Die Überraschung ist Katar gelungen. Das Golf­emirat kehrt der Opec den Rücken. Wer hofft, dass dies das Ölkartell schwächen wird, der irrt. Denn Katar ist als Ölförderland zu unbedeutend. Gestern legte der Rohölpreis deutlich zu. Doch das hat einen anderen Grund. Mit Russland, das nicht der Opec angehört, und Saudi-Arabien haben sich die beiden größten Ölexporteure zusammengetan und wollen die Förderung drosseln. Gemeinsam verfügen die beiden Länder über deutlich mehr Einfluss als die Opec, deren Macht seit den 1970er Jahren deutlich geschrumpft ist.
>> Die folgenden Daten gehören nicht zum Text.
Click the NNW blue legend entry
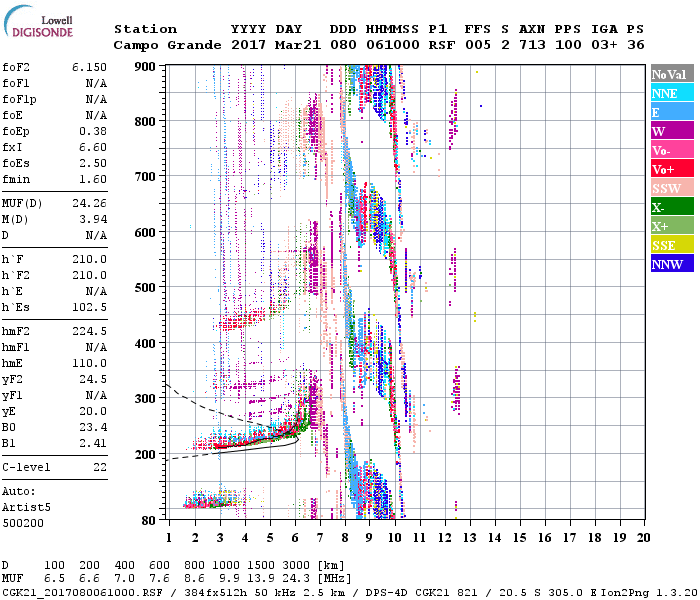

Katar beteuert zwar, der Austritt erfolge aus wirtschaftlichen Gründen. Doch so ganz mag man das angesichts der angespannten politischen Lage am Golf nicht glauben. Es ist nachvollziehbar, dass sich Katar als weltgrößter Flüssiggasexporteur auf dieses Geschäft konzentrieren will, doch die Abkehr vom Ölkartell ist auch ein symbolischer Akt.

Im vergangenen Jahr hatten Saudi-Arabien und dessen Verbündete eine Blockade gegen Katar verhängt, weil das Emirat den Terrorismus fördere. Auch die engen Kontakte Katars zum saudi-arabischen Erzfeind Iran schüren Argwohn. Seit die Sanktionen in Kraft sind, scheint Katar alles zu tun, um von seinen Nachbarstaaten unabhängiger zu werden. Der angekündigte Austritt ist ein weiterer Schritt  auf diesem Weg.